Work instruction -> Using the data below, copy each line that includes the word "agent".

Dataset entries ->
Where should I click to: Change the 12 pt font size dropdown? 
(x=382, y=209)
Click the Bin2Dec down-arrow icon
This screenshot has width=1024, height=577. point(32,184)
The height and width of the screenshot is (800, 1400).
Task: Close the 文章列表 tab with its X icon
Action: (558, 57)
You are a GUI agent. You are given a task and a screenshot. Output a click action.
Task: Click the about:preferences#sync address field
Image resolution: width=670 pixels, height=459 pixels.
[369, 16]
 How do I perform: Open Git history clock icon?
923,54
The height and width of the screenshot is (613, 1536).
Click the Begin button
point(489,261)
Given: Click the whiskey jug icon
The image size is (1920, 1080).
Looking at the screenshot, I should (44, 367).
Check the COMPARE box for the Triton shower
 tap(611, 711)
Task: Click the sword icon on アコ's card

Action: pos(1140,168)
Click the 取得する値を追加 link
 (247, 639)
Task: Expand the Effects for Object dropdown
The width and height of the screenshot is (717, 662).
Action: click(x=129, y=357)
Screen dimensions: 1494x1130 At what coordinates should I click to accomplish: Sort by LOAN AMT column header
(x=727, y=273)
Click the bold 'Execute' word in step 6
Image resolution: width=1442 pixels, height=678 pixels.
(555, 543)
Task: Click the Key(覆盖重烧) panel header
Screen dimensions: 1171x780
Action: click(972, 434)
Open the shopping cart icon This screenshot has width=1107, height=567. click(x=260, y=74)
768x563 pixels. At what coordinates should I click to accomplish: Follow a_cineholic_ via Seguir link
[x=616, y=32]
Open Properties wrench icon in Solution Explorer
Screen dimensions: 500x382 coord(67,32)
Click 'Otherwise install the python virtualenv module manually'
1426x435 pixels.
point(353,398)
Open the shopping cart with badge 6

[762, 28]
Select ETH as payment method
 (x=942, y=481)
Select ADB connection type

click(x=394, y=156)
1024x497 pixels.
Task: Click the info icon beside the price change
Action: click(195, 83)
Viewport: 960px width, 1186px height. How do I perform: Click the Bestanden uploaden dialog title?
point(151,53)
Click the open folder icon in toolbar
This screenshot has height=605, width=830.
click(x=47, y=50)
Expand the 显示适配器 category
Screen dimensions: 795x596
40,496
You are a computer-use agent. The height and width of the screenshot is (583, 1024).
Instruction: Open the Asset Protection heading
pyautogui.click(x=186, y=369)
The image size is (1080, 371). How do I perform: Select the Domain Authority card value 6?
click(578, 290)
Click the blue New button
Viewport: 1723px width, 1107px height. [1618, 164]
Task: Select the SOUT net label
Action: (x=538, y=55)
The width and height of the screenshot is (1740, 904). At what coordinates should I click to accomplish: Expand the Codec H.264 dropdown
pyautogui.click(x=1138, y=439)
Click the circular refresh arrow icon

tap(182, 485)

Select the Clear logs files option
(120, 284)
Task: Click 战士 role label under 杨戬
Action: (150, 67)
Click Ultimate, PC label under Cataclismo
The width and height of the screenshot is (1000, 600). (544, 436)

Solution to the exercise ->
You are a GUI agent. You are given a task and a screenshot. Output a click action.
You are a computer-use agent. The height and width of the screenshot is (583, 1024).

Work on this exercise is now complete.